Inzwischen halten Sie Vorträge auf Fuckup Nights, haben ein Buch zum Thema Scheitern geschrieben. Weshalb?
Das erste Mal öffentlich über meine Erfahrung ausgetauscht, habe ich mich 2015 bei einer EU-Konferenz zum Thema Second Chance Entrepreneurship. Dort kamen mehrere Unternehmer zusammen, die auf die eine oder andere Weise gescheitert sind. Das Ganze hat offiziell eine Stunde gedauert und ging dann auf dem Flur dreieinhalb Stunden mit angeregten Gesprächen weiter. Das zeigte mir, dass es ein ehrliches und nicht nur voyeuristisches Interesse und einen echten Bedarf an Austausch gibt. Und ich hatte die Erkenntnis, dass wir viel mehr über unsere Fehler, unsere Ängste und unser Scheitern reden sollten und nicht nur über Erfolge. Natürlich lernen wir auch aus Erfolgen. Wir können aber genauso viel aus unseren Fehlern lernen. Ich möchte eine Lanze für eine Anerkennung des Scheiterns als wertvolle Ressource für persönliche, berufliche und gesellschaftliche Weiterentwicklung brechen.

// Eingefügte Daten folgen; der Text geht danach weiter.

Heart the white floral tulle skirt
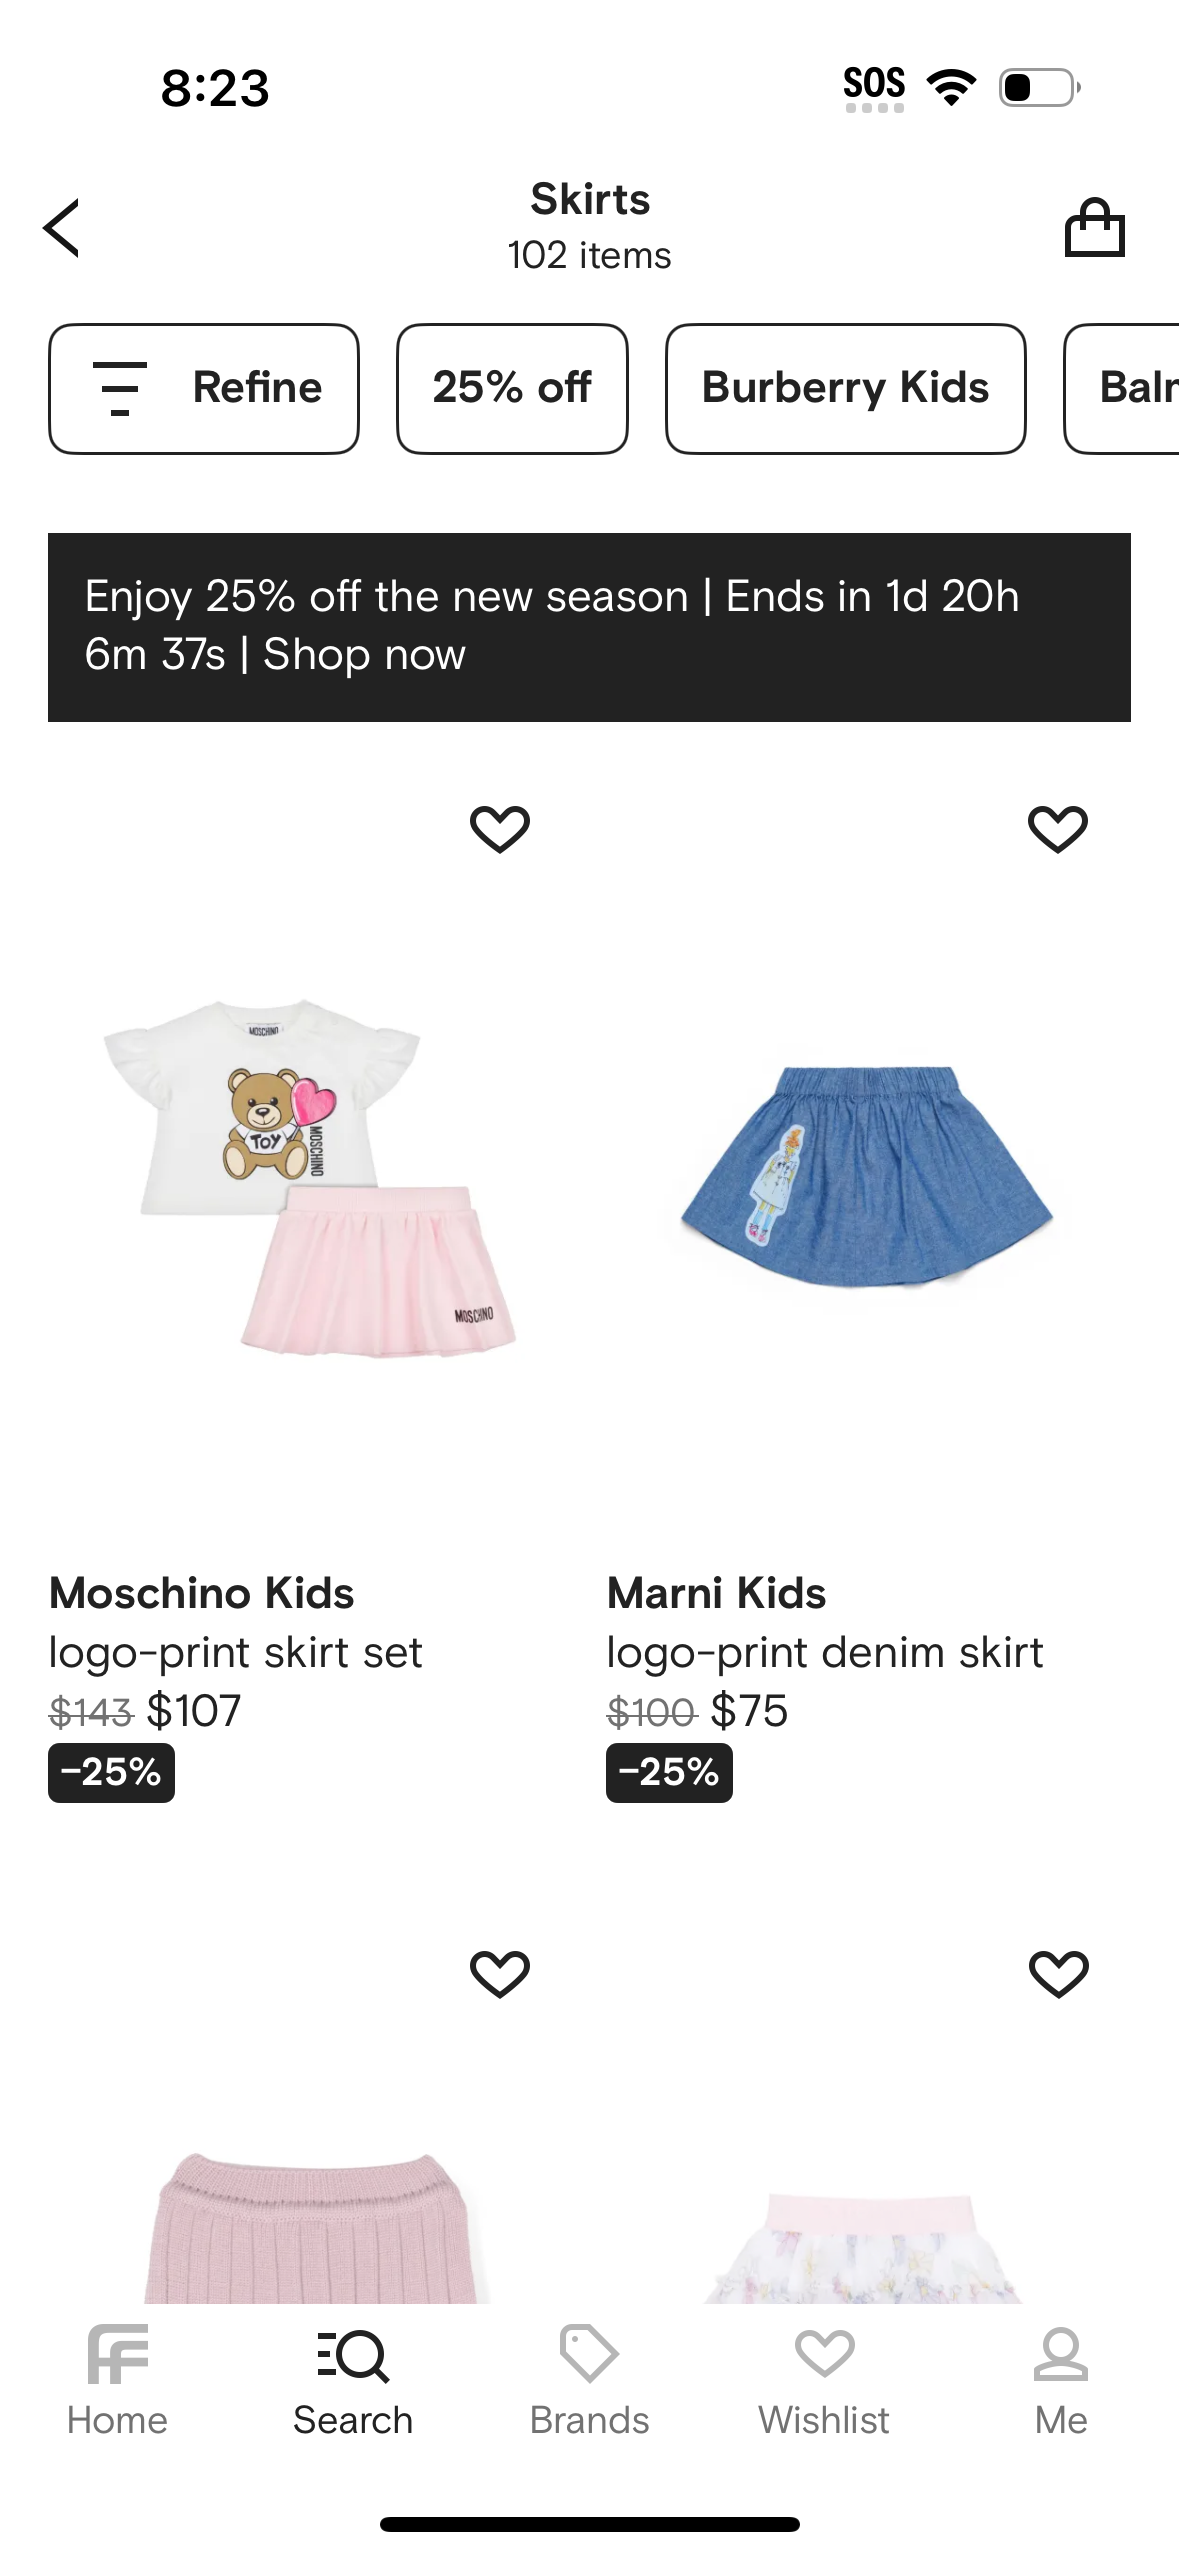1179x2556 pixels. 1058,1974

Sie reden sehr offen über Ihre eigene Krise. Stößt das immer auf Verständnis?
Ich bekomme viel positives Feedback, dennoch gibt schon auch Leute, die es nicht gut fanden, wie ich über die Insolvenz sprach. Aber: Ich kenne keinen einzigen Unternehmer 50 plus – und sei er oder sie noch so erfolgreich – der nicht irgendwann in seinem Leben mal eine ganz schwere Krise durchlebt hat. Das ist nicht ehrenrührig, sondern normal. Aber dennoch hört man davon kaum. Deswegen erzähle ich meine Geschichte: Nicht, weil die so großartig ist, sondern, weil ich versuche, durch Authentizität anderen zu ermöglichen mit ihrer Krisenerfahrung anzudocken. Über Scheiter-Erfahrungen muss viel mehr gesprochen werden. Und zwar nicht nur in der Start-up-Szene, sondern gerade auch bei ‚erwachsenen‘ Unternehmen.
Das Interview führte Daniela Becker
Bild: Oliver Hurst
Zur Person
Bert Overlack (55) ist heute selbstständiger Speaker, Coach, Sparringspartner und Beirat. Er arbeitet zu den Themen persönliche Transformation, Krisenbewältigung, Nachfolge und strategische Entwicklung. Mit seinem Buch „FuckUp. Das Scheitern von heute sind die Erfolge von morgen“ (Wiley Verlag, 2018, 256 Seiten, 19,95 Euro) hat er seine persönlichen Erfahrungen mit dem Scheitern verarbeitet und möchte andere Unternehmer befähigen, eine drohende Krise zu erkennen, abzuwenden oder zu verarbeiten.